**Input:**
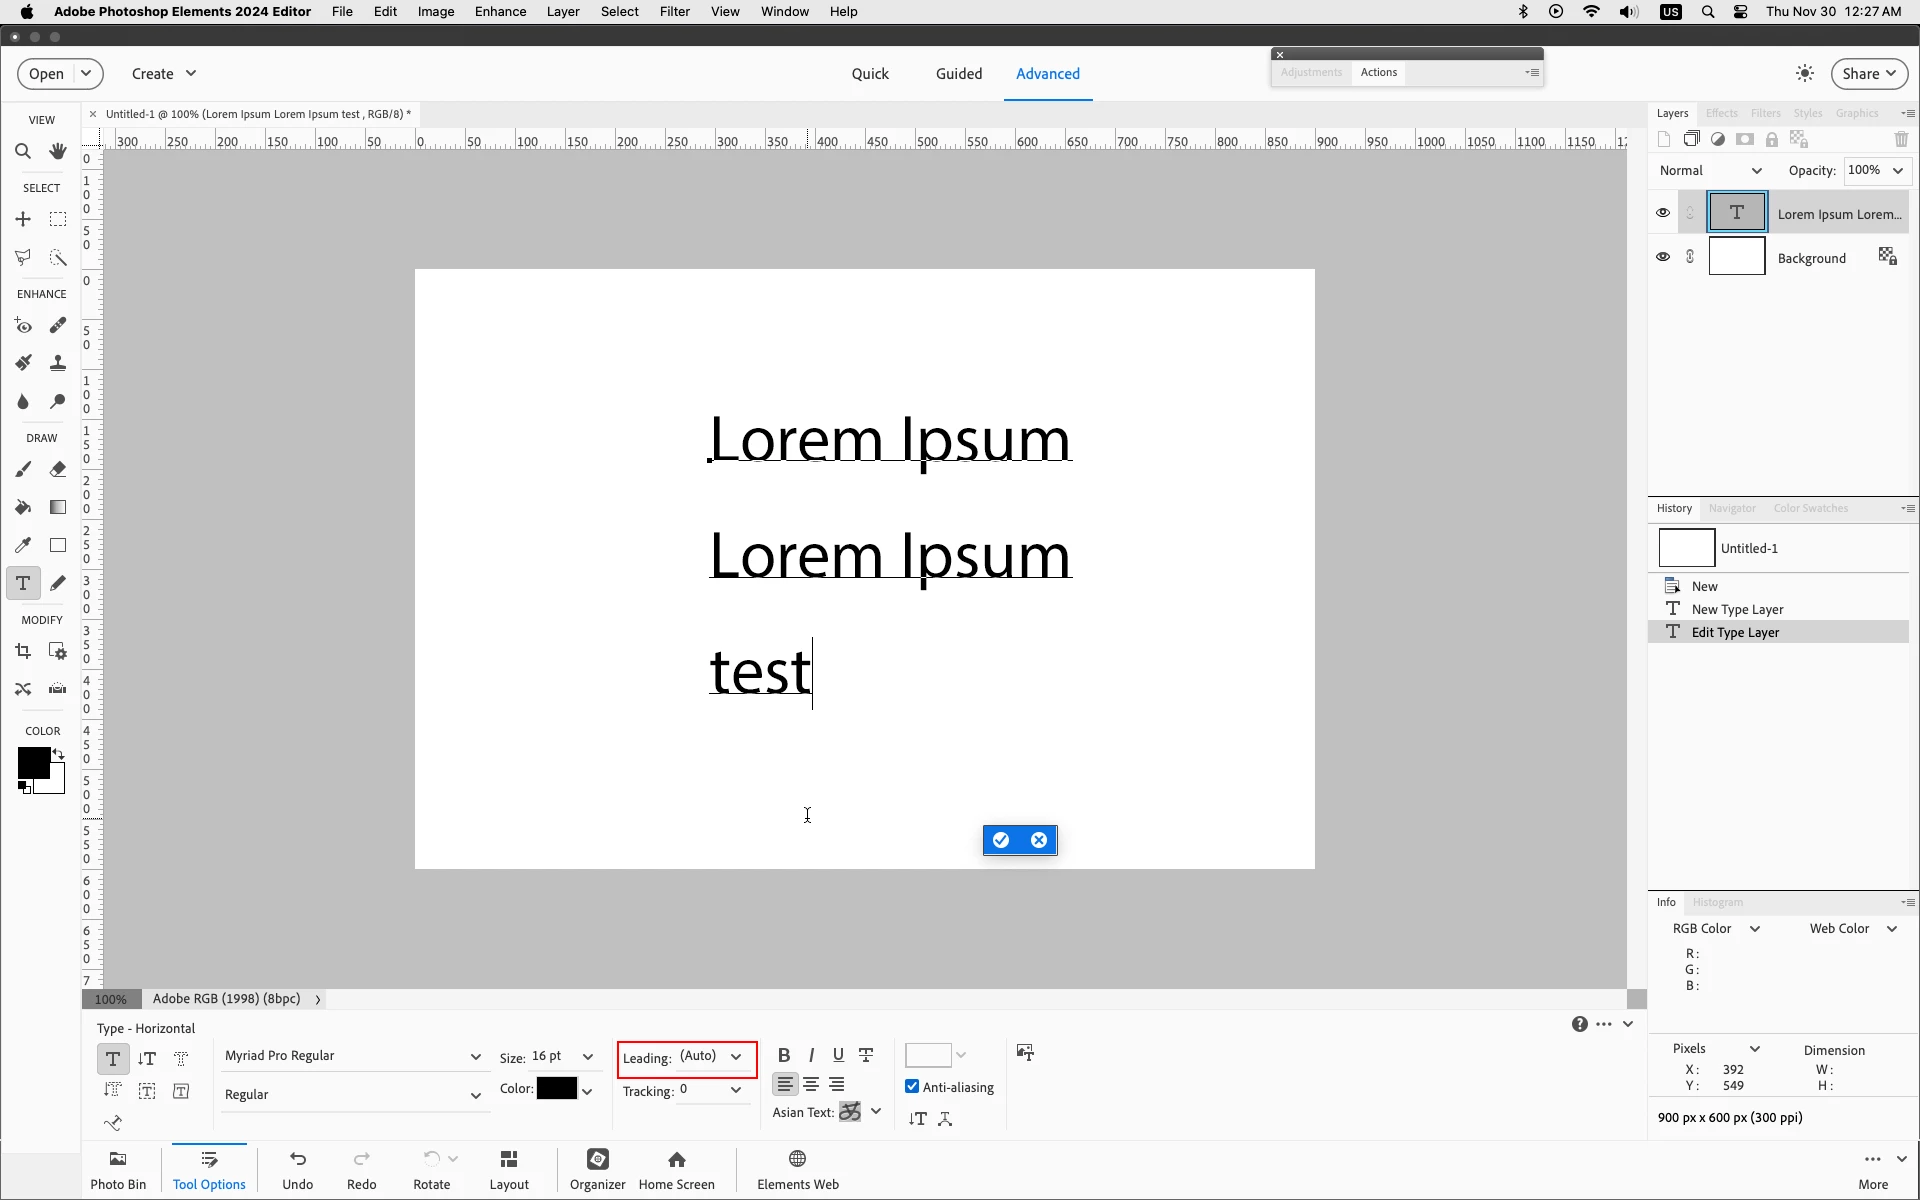The image size is (1920, 1200).
Task: Click the black text Color swatch
Action: (556, 1089)
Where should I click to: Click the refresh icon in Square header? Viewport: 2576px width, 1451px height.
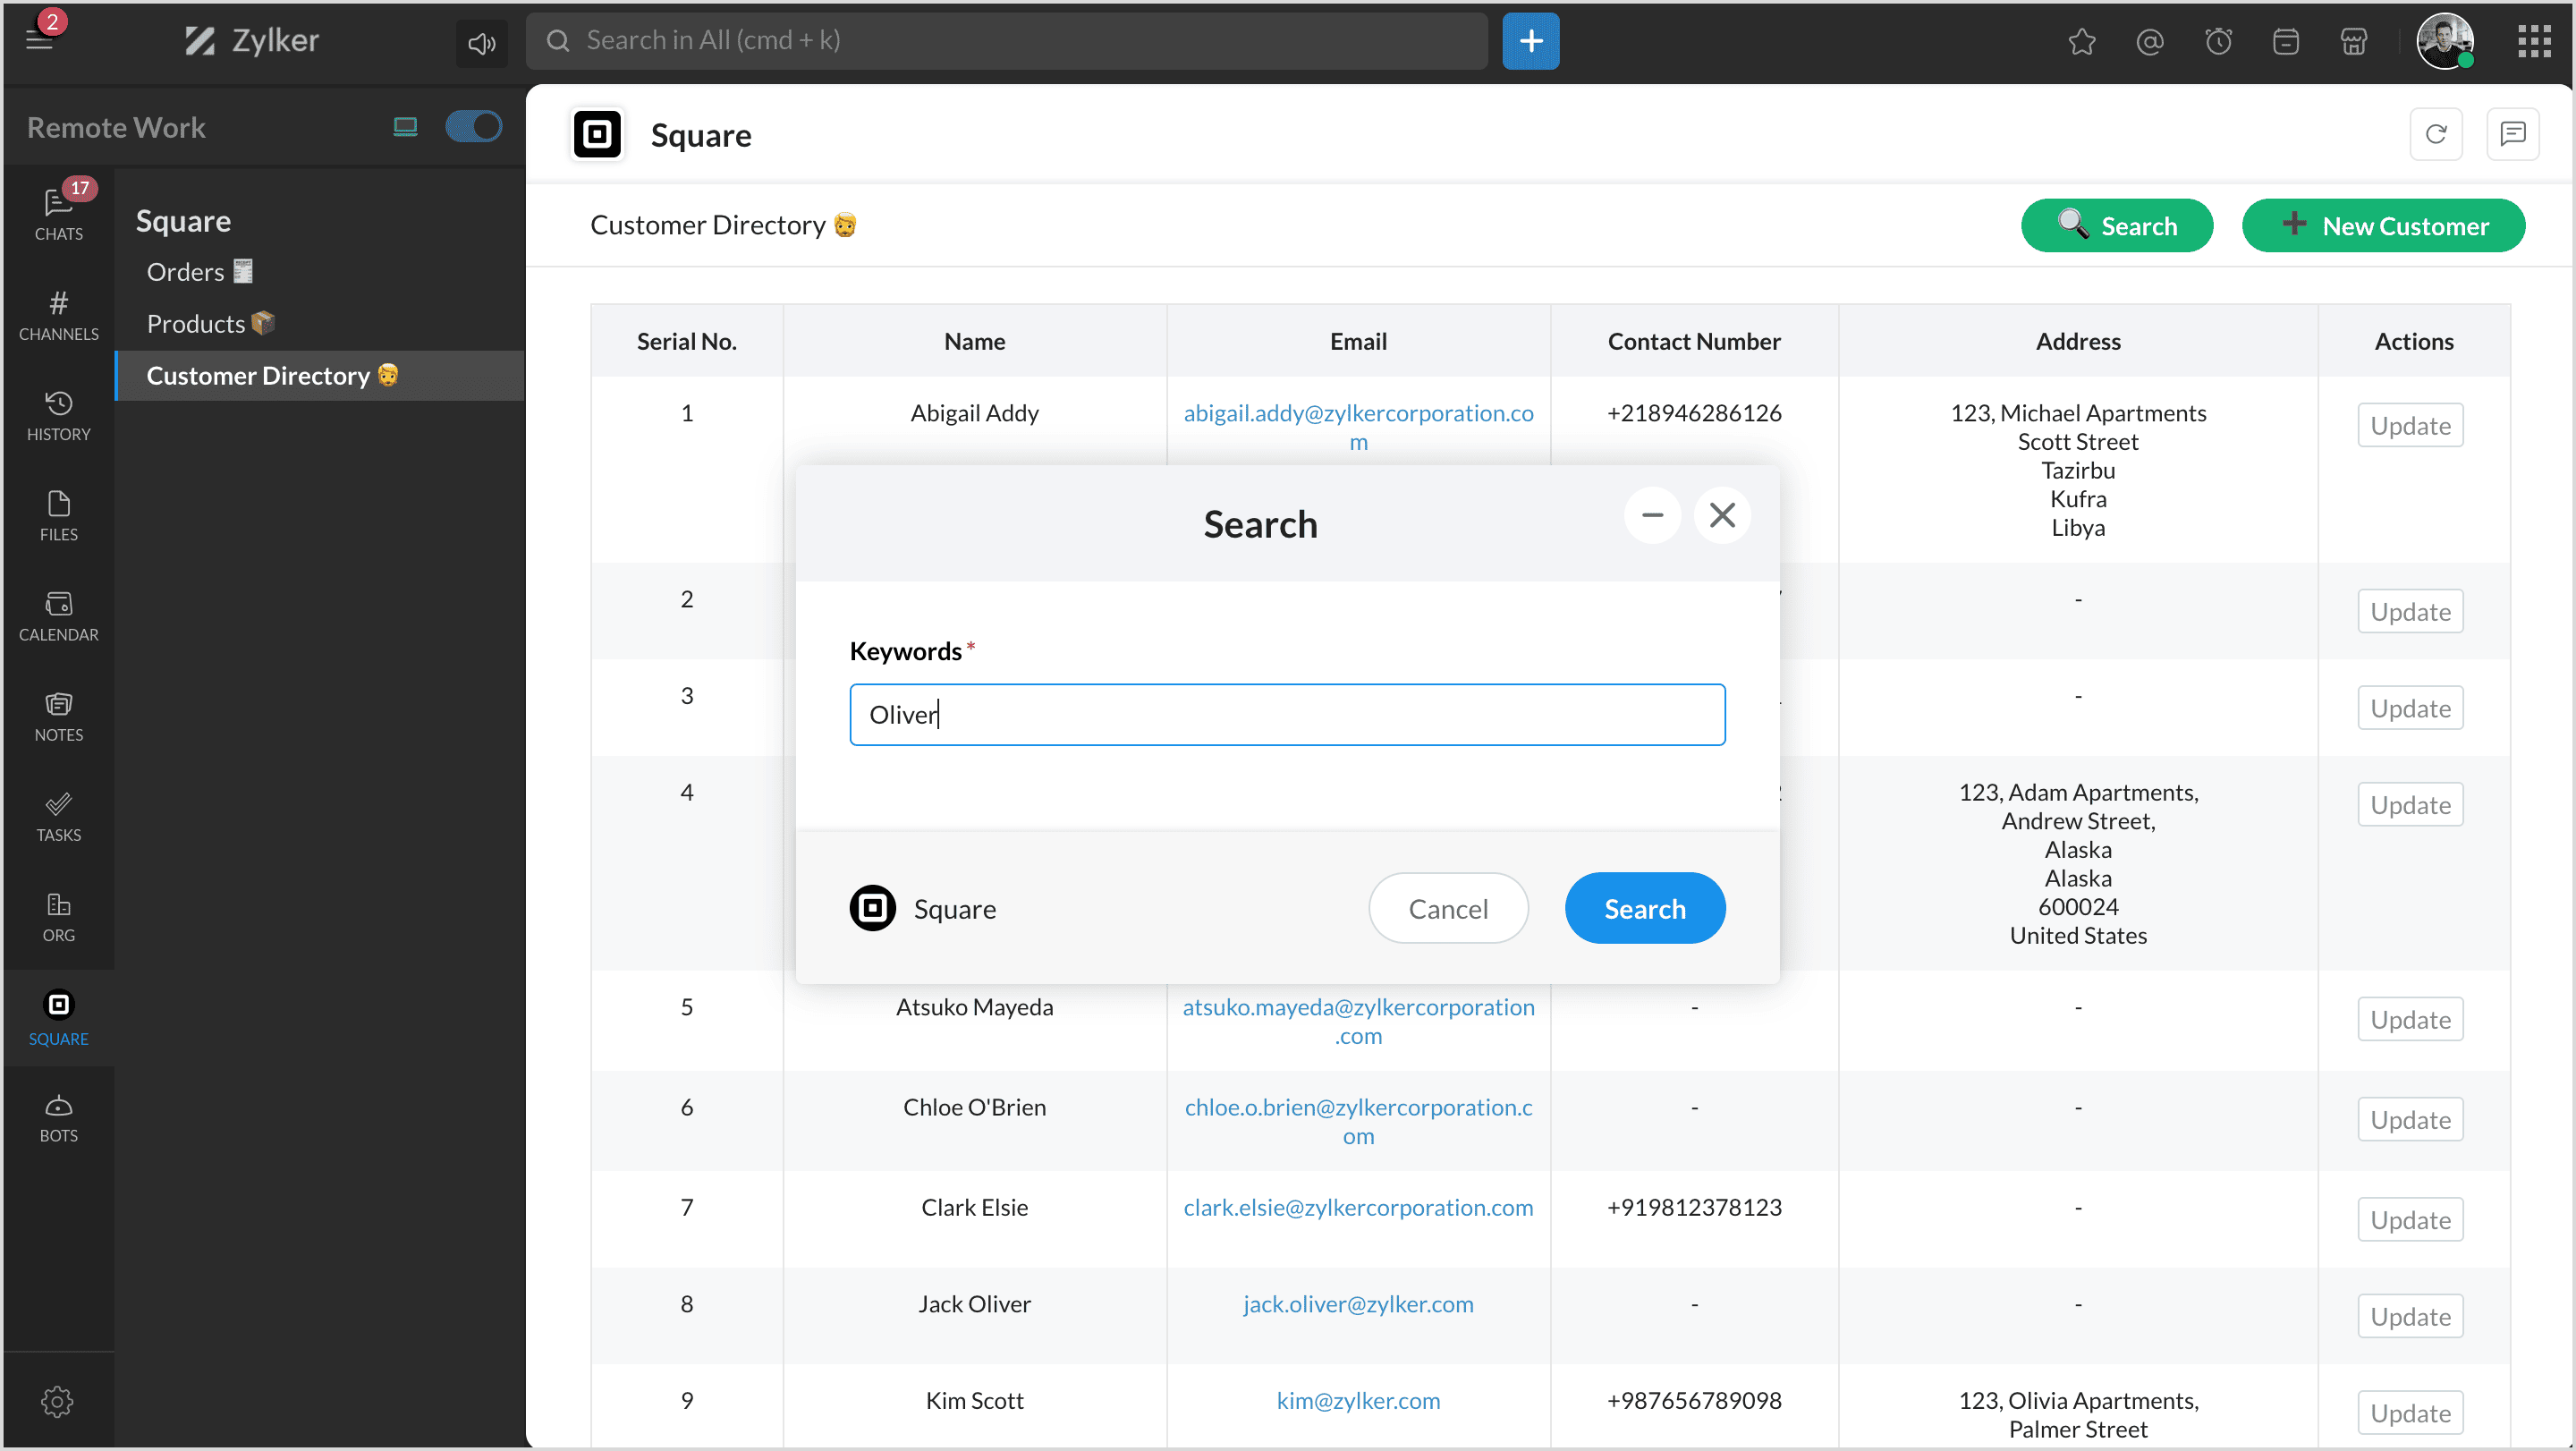(x=2436, y=134)
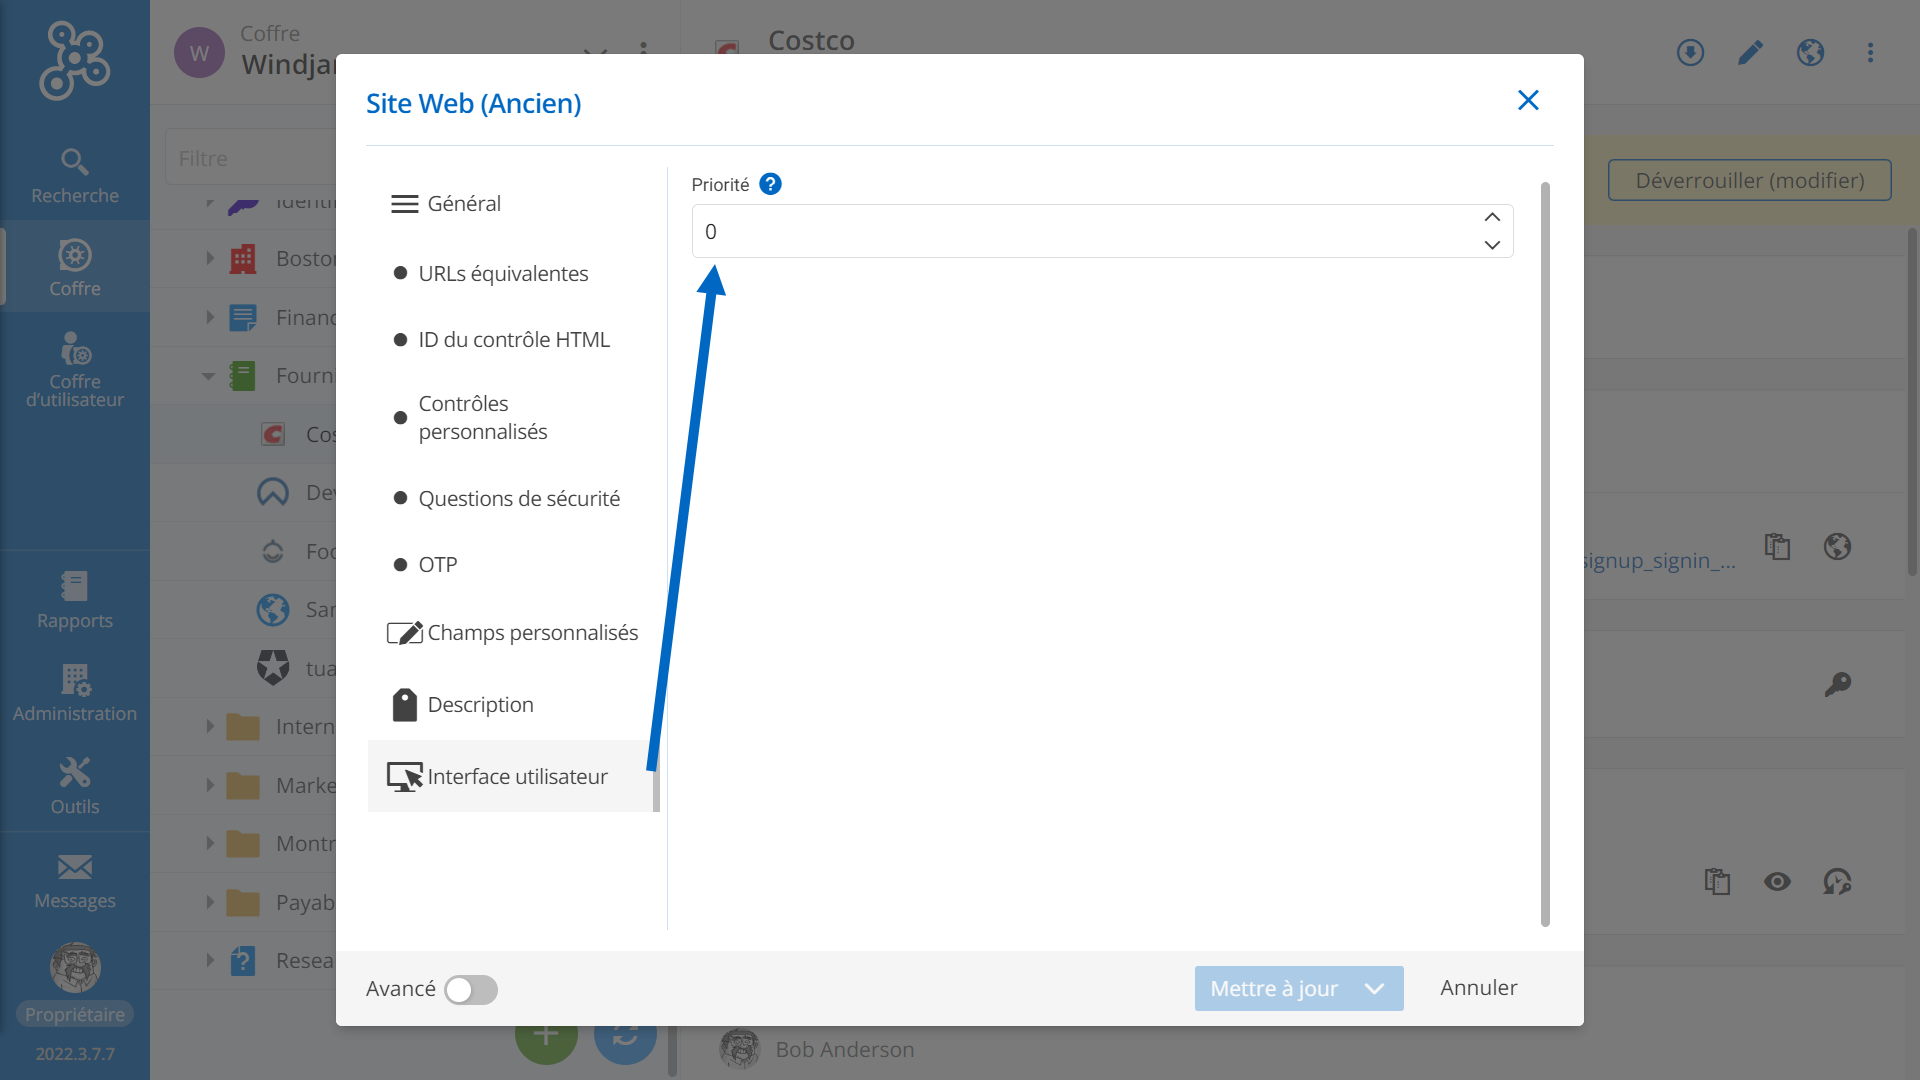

**Exercise instructions:** Restate exactly the lines that start at the "Where should I" line and end with the last line of the material above, leaving out the pictures.

**Your solution:**
Where should I click to: Click the refresh icon in Square header? Viewport: 2576px width, 1451px height.
(x=2436, y=134)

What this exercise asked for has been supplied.